Well, so what? I don't mean to sound antagonistic, but... it's really their loss. I enjoy my 'deep, heartfelt love for the source material', it makes me feel good, and I enjoy having a community of people who feel the same. And, as you said, passion does not preclude a critical distance. Case in point: I dearly love Farscape - I'm one of the thousands of people who did all kinds of silly things to save the show. Yet I also see that parts of the show, especially in the early half of season four, leave much to be desired. I'm even more critical of Highlander, although I am a big Methos fan - but that passion does not make me blind to the incapable main actor, the clichéd plots, or the heavy-handed morality underlying it all. I could also list hundreds of things that are wrong with The Lord of the Rings (book *and* movies)... etc.

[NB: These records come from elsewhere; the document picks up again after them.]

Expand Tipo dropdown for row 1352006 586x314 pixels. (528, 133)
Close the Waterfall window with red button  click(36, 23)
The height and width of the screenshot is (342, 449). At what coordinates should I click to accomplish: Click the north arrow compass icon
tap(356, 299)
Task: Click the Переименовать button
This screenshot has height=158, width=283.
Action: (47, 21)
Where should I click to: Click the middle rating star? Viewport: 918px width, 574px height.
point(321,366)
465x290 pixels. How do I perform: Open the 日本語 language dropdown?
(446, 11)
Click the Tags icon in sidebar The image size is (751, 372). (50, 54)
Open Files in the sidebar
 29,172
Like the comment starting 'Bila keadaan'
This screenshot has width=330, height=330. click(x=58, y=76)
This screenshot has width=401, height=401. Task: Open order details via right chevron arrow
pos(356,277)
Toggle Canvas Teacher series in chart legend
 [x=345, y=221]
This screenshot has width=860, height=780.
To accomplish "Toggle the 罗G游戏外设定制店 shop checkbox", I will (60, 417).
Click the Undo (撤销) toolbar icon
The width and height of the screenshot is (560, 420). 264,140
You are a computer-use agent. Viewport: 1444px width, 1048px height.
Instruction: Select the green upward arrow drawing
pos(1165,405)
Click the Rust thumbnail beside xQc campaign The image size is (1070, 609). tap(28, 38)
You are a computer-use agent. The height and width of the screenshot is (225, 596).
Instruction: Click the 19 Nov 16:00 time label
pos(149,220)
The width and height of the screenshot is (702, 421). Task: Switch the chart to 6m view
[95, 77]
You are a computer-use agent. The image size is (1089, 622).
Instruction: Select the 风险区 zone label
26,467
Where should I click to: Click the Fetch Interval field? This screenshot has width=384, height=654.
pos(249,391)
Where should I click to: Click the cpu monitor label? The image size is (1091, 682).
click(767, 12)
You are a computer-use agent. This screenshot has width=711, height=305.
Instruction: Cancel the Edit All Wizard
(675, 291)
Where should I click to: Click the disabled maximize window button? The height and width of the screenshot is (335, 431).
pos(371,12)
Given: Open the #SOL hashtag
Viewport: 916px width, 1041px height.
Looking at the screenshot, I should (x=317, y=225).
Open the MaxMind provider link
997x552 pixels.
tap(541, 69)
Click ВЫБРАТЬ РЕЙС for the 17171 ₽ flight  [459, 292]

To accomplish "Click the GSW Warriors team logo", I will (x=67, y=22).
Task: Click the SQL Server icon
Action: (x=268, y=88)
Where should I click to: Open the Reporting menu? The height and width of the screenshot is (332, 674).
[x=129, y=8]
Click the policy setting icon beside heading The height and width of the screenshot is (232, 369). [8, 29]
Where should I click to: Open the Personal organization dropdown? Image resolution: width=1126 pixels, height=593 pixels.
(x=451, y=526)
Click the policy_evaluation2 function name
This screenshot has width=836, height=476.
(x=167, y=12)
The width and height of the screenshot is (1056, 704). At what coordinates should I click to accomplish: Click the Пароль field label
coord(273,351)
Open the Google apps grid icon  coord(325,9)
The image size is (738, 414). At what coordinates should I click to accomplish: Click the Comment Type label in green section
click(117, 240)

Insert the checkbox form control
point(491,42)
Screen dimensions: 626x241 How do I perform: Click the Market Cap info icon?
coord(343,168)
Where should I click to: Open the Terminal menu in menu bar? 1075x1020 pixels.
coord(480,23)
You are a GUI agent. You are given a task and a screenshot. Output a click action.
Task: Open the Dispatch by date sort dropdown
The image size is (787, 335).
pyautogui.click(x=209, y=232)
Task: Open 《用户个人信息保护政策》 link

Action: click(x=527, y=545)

>Really folks: I do not desire anything (with few exceptions) to be holding the whole thing together as a warm, vibrant keynote : I am more on the Schönberg side. Good art will survive the dissonance. Good friendships will, too. Maybe groups will not: Why worry?

Err... what exactly does that have to do with what bimo was discussing? I agree about art and dissonance and the not worrying part... I just don't see the connection.

>Fandom can be restrictive, it can offer group pressure,

Of course. We are only human. I don't think anyone doubts or forgets that. (Well, okay, maybe some people do. See the above linked post and related reactions... *g*)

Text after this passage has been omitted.